In 1974, 11 woman were ordained in Philadelphia by three retired bishops. Their ordinations were called “irregular” and the women were not welcome to minister within the church proper. The task force held a meeting in 1976 at the Cathedral Church in St. Louis, where the Very Rev. Michael Allen was the Dean. That meeting was a defining point at which all the women of the task force and the Episcopal Church Women united in their goal of getting women ordained. Within the next two years, the General Convention of the Episcopal Church approved the ordination of women.

When Carol Anderson was ordained deacon in the Diocese of New York, Varian loaded up her station wagon with home-baked goodies and drove down to the Cathedral Church of St. John the Divine to give her a proper celebration. It was the first time she had baked for the church since her Bible flew out the window 30 years earlier.

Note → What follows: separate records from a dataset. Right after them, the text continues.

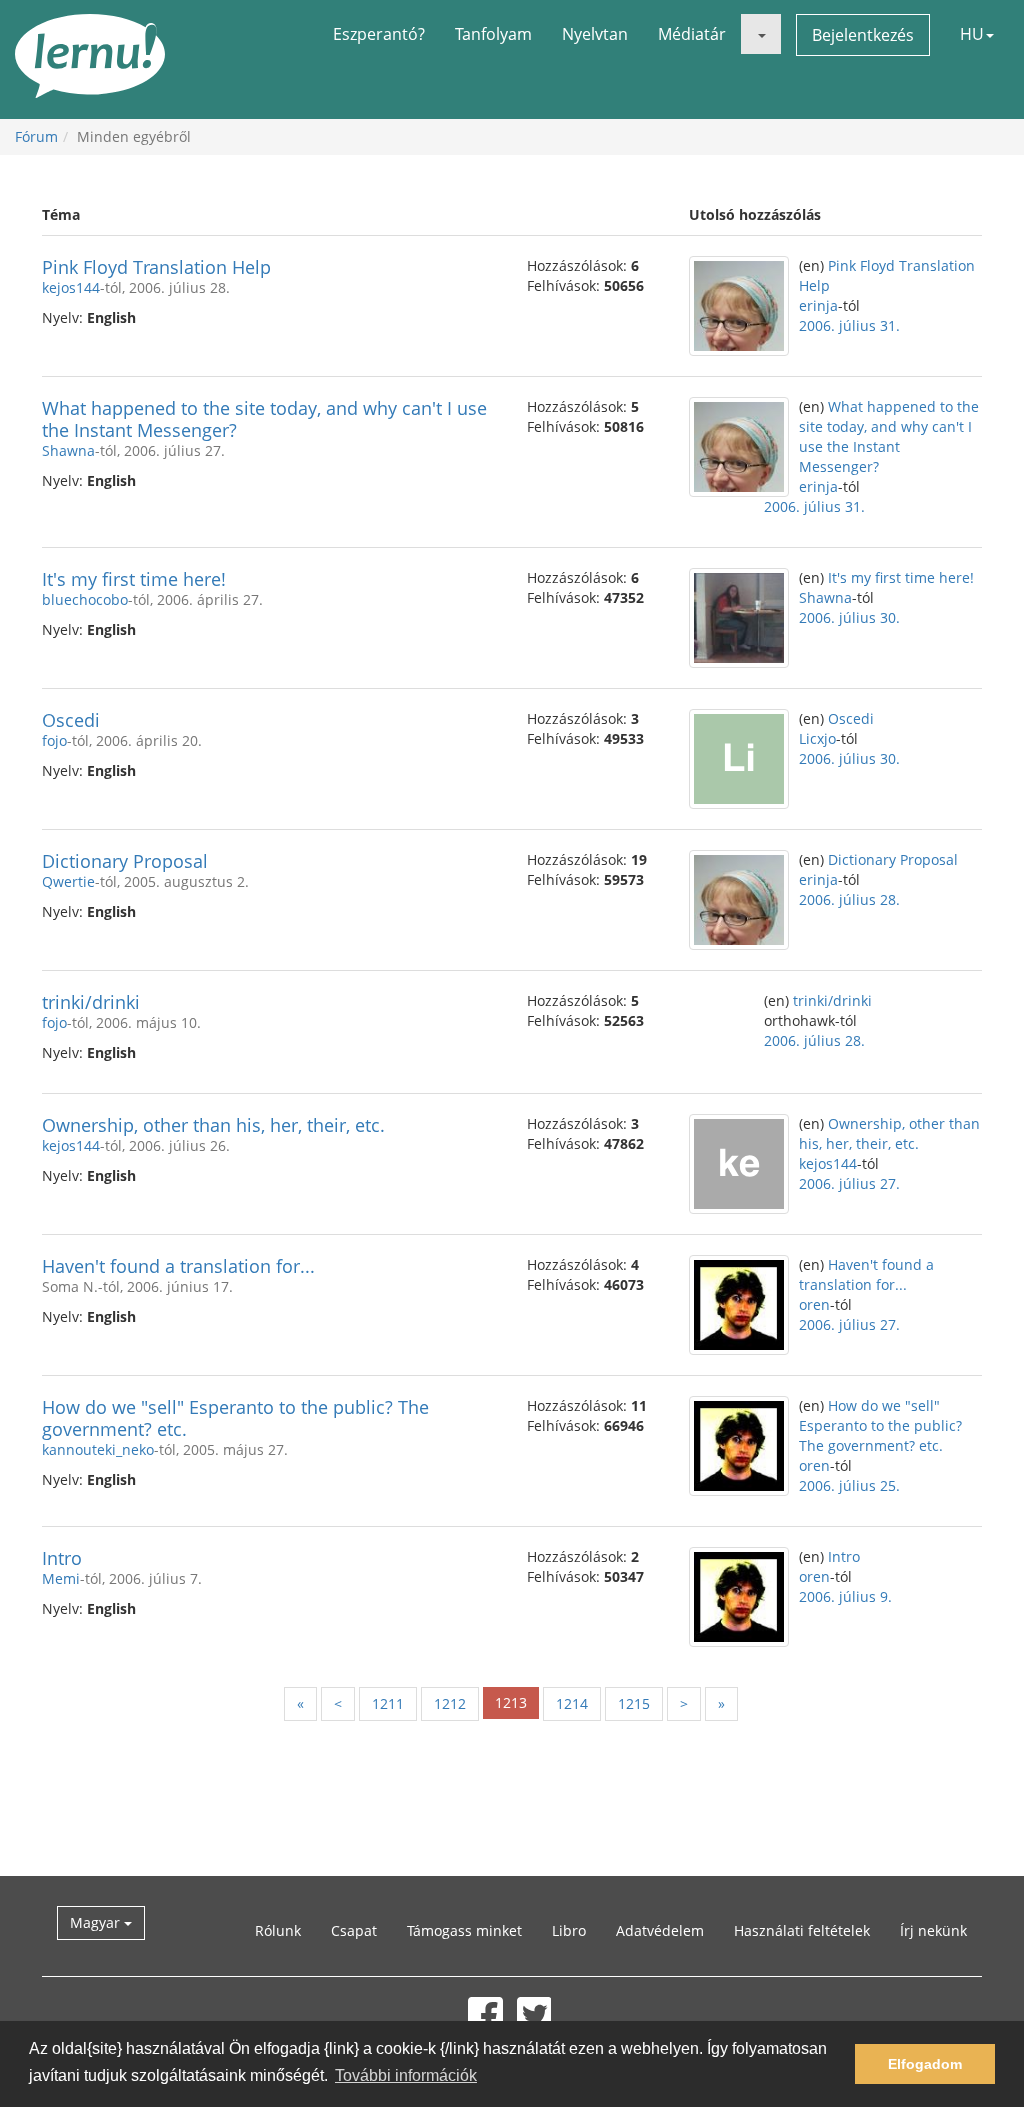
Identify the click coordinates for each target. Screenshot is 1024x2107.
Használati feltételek (802, 1930)
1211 (388, 1703)
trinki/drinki (91, 1002)
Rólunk (278, 1930)
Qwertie (68, 881)
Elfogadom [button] (925, 2064)
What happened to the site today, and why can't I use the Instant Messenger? (264, 419)
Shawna (68, 450)
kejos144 (71, 287)
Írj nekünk (933, 1930)
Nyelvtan (595, 34)
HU (972, 34)
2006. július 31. (849, 325)
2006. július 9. (845, 1596)
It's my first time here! (134, 579)
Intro (62, 1558)
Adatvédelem (660, 1930)
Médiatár (692, 34)
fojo (54, 740)
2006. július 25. (849, 1485)
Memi (61, 1578)
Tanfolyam (493, 34)
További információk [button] (406, 2075)
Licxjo (817, 738)
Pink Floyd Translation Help (156, 267)
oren (814, 1304)
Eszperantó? (379, 34)
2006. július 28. (849, 899)
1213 (511, 1702)
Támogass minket (464, 1930)
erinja (818, 305)
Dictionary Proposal (125, 861)
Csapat (354, 1930)
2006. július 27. (849, 1183)
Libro (569, 1930)
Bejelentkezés (863, 35)
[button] (761, 34)
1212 (450, 1703)
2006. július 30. (849, 617)
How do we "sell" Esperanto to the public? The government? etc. (235, 1418)
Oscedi (71, 720)
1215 (634, 1703)
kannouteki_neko (98, 1449)
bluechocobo (85, 599)
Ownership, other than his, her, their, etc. (213, 1125)
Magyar (97, 1922)
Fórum (36, 136)
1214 (572, 1703)
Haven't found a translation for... (178, 1266)
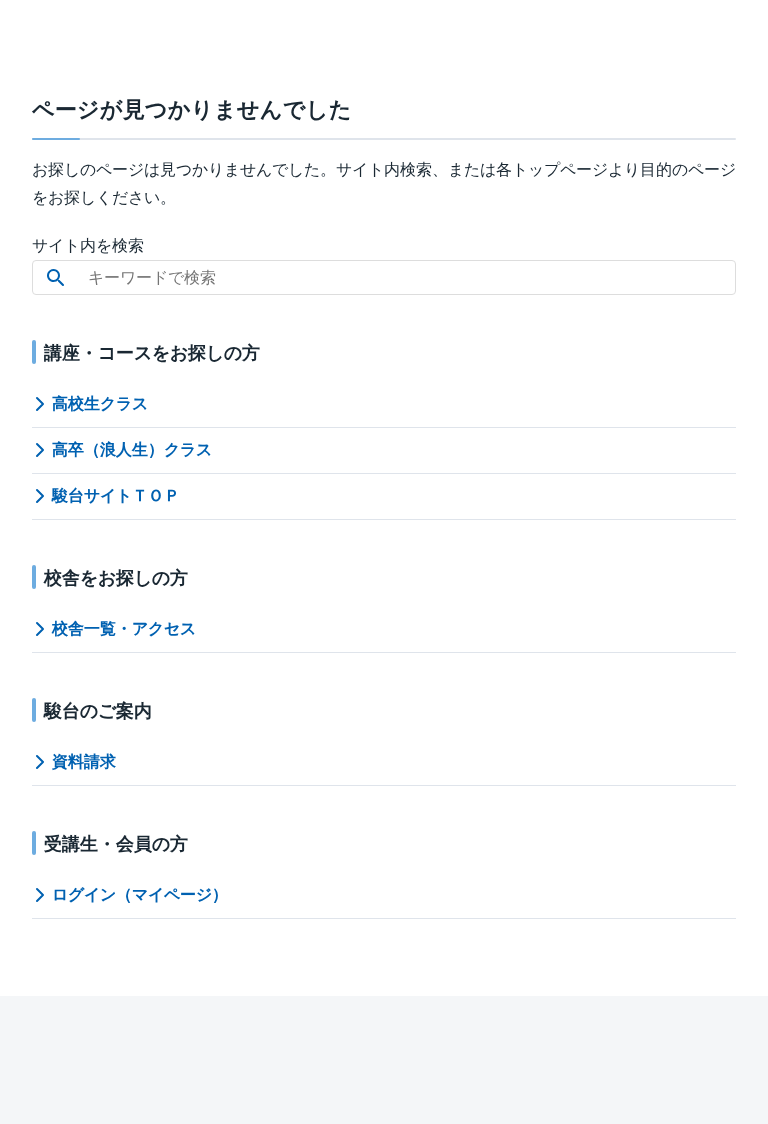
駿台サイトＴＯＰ (116, 495)
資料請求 (84, 761)
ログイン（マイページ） (140, 894)
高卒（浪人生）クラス (132, 449)
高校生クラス (100, 403)
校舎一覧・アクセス (124, 628)
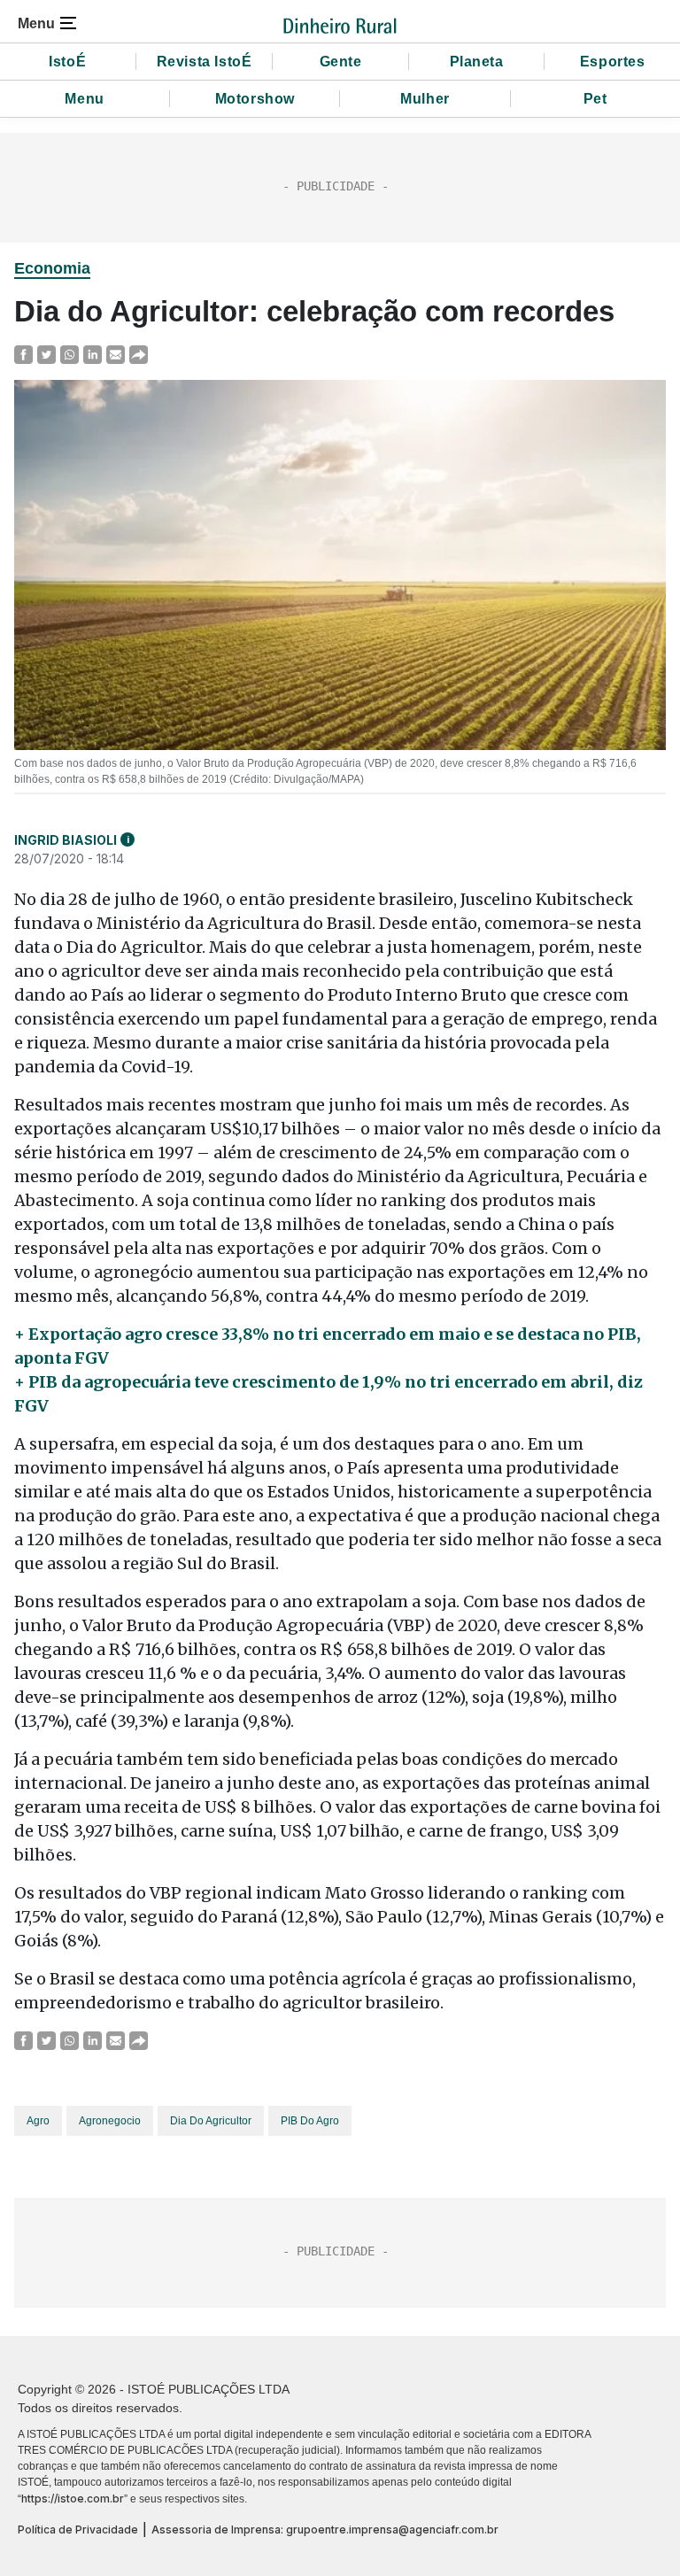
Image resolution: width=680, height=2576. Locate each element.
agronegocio (110, 2121)
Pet (595, 98)
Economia (52, 268)
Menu (84, 98)
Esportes (612, 61)
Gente (341, 61)
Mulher (425, 98)
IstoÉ (67, 61)
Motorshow (255, 98)
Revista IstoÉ (204, 61)
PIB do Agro (310, 2121)
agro (38, 2121)
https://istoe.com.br (72, 2498)
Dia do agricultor (210, 2121)
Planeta (477, 61)
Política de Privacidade (78, 2529)
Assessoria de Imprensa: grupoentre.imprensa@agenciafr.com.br (324, 2529)
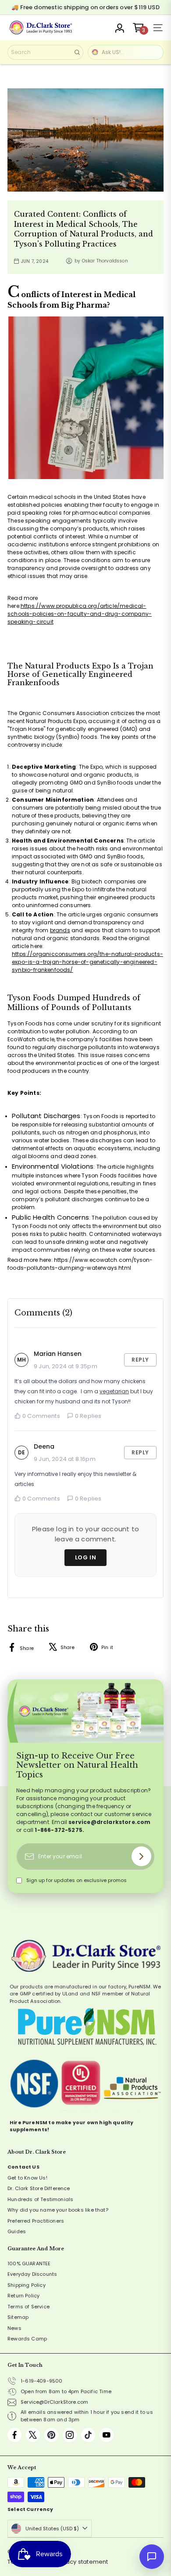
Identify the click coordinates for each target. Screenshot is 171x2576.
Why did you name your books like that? (57, 2209)
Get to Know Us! (27, 2177)
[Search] (77, 52)
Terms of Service (28, 2306)
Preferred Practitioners (35, 2220)
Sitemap (17, 2317)
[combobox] (45, 52)
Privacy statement (81, 2562)
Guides (16, 2231)
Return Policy (23, 2295)
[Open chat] (151, 2556)
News (14, 2328)
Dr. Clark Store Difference (38, 2188)
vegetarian (114, 1391)
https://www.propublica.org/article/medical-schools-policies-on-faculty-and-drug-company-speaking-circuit (79, 613)
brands (60, 930)
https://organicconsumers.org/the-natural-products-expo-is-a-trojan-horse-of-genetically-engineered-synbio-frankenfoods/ (87, 962)
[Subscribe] (141, 1856)
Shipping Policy (26, 2285)
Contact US (23, 2166)
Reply (140, 1359)
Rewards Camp (27, 2338)
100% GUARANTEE (29, 2263)
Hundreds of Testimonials (40, 2199)
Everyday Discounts (32, 2274)
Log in (85, 1557)
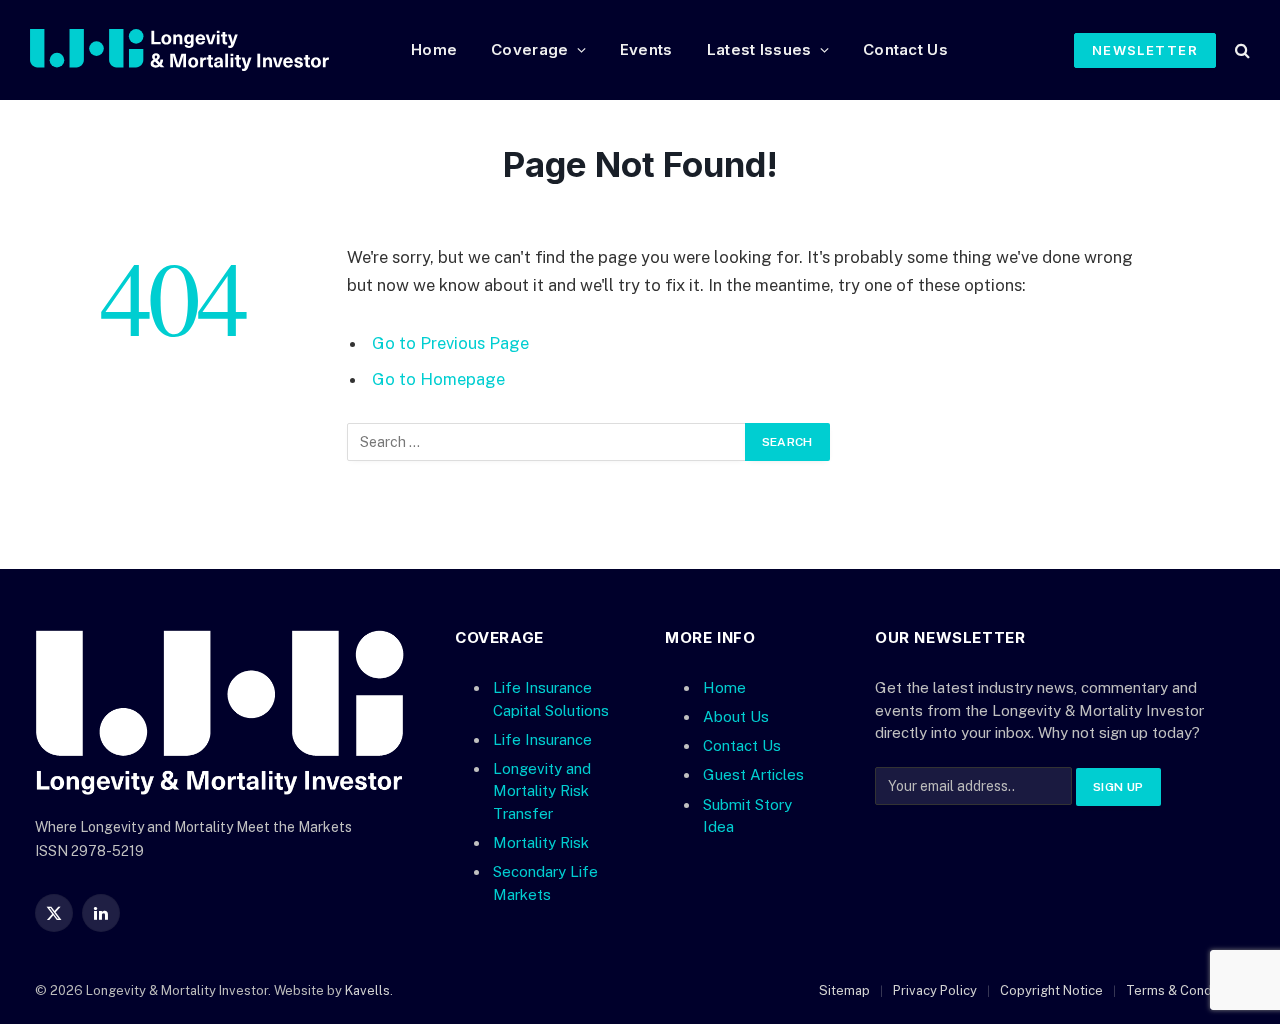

In 1974, the Rev. Lloyd Uyeki had appointed Varian to a committee to evaluate the restructuring of the Diocese of New York. The committee discovered that clergy wives were particularly disgruntled and perhaps because of her work on the task force, Varian was particularly attuned to their complaint. More than a few of them had themselves felt called to ordination, but they could only do the next-best thing: marry an ordained person.

Varian and David were at St. Luke’s Episcopal Church in Katonah when Dorothy Stackpole became the first women elected to the vestry. The rector, the Rev. A. Donald Wiesner, “complimented” her by saying, “Dorothy, you may be a woman, but you think like a man.”

Dorothy stood up, cigarette dangling from her mouth, and said, “I think!” and sat down.

Varian was later elected the first woman to serve as church warden at St. Luke’s.

In all this time, David, in addition to being Varian’s greatest support, was also the youngest man to serve as clerk of vestry at St. Mark’s in the Bouwerie in the Diocese of New York.